Political, civilian and media discourse in the United Kingdom this week was dominated by the government’s motion to increase UK military strikes into Syria. The carefully composed motion covered the national security threat posed by the ISIS, the legality of the action, with emphasis on the parallel diplomatic and humanitarian efforts and cutting ISIS’ financial lifeline. The goal is to “eradicate the safe haven they have established over significant parts of Iraq and Syria” and plan for post-conflict stabilisation and reconstruction in Syria.

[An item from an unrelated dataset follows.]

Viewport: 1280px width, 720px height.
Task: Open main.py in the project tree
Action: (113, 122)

Jeremy Corbyn, true to his evergreen anti-war stance, is taking the Labour into unfamiliar ideological territory. Historically, Labour, as a party, has supported military endeavour and defence of the realm. Preceding the vote, the Stop the War coalition demonstrated in Westminster; Labour MPs, who did not intend to support the opposition leader, complained of “bullying” and threatened with deselection to coerce them to vote against the motion. After rumours about Labour MPs being whipped into voting against the motion, they were allowed a free vote. As it turned out, 66 Labour MPs voted for the motion.

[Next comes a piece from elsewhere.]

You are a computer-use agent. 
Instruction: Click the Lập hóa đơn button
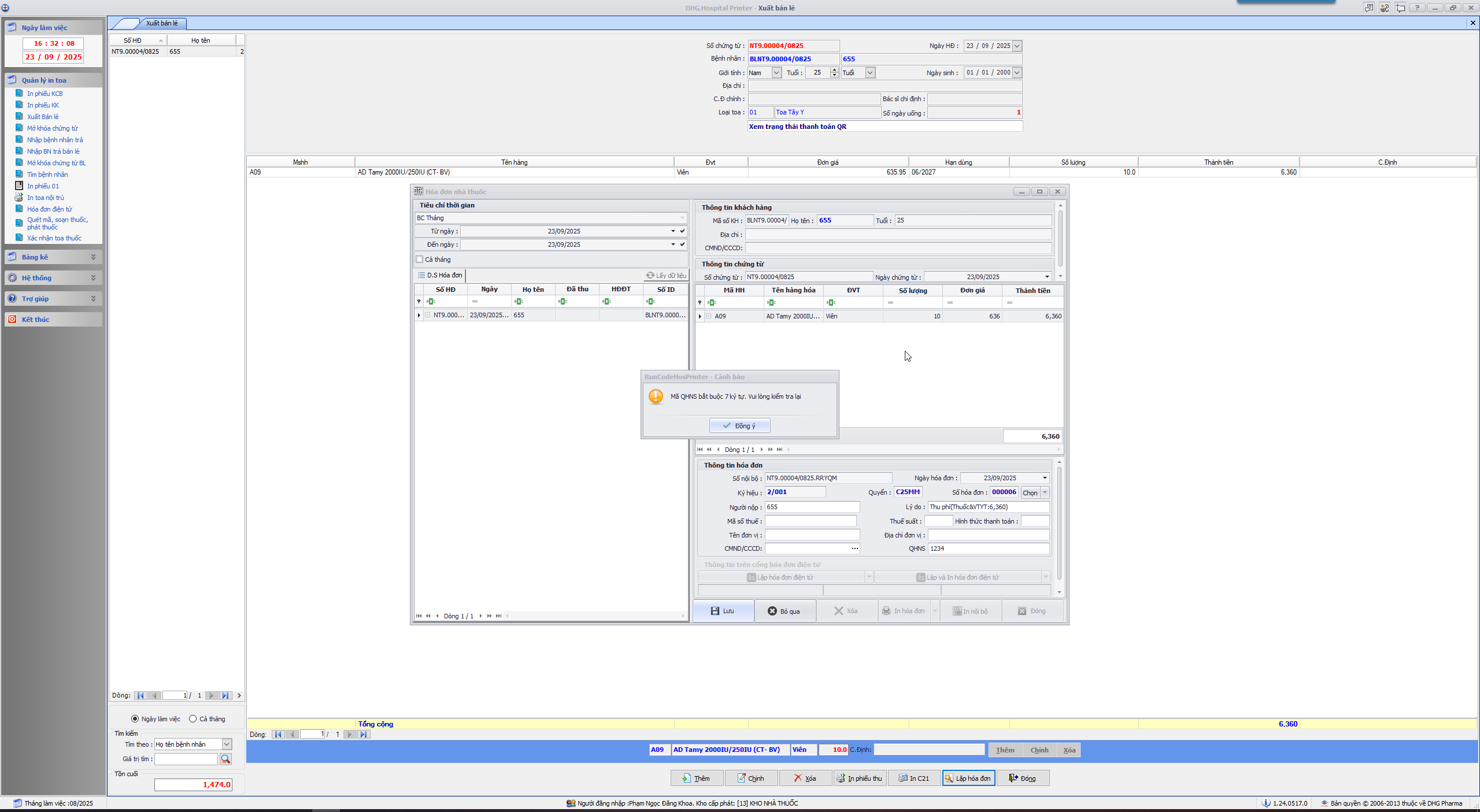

Cameron quoted King Abdullah of Jordan, who appealed in the Daily Telegraph on 1 December urging UK to join the war against the outlaws of Islam, the Khawarej.
On Monday, in a stroke of unanticipated bad luck for the Prime Minister, the Foreign Affairs Select Committee in a majority vote said it could not support the government’s motion. Nevertheless, a confident David Cameron introduced the motion. Largely, the action is in response to answer the call of Britain’s allies including President Barack Obama, Chancellor Angela Merkel, President Francois Hollande and the King of Jordan, and of course in response to the Paris attack that could have been in London. Cameron said, “We don’t need ground troops to hit Daesh’s headquarters, their infrastructure, their supply routes, their training facilities, their weapons supplies.” He cited a recent incident during which Syrian opposition forces needed urgent support in their fight against Daesh. British tornadoes were eight minutes away just over the border in Iraq, no-one else was close but Britain couldn’t help. So the Syrian opposition forces had to wait for 40 minutes in a perilous situation while other coalition forces were scrambled together. Cameron repeated the necessity to degrade Raqqa several times.
Cameron conceded that the 70,000 Syrian opposition fighters, mostly from the Free Syrian Army, are not the “ideal partners” but they are ground forces who will take the fight to Daesh and in many cases UK can work with them and assist them.
Cameron quoted King Abdullah of Jordan, who appealed in the Daily Telegraph on 1 December urging UK to join the war against the outlaws of Islam, the Khawarej.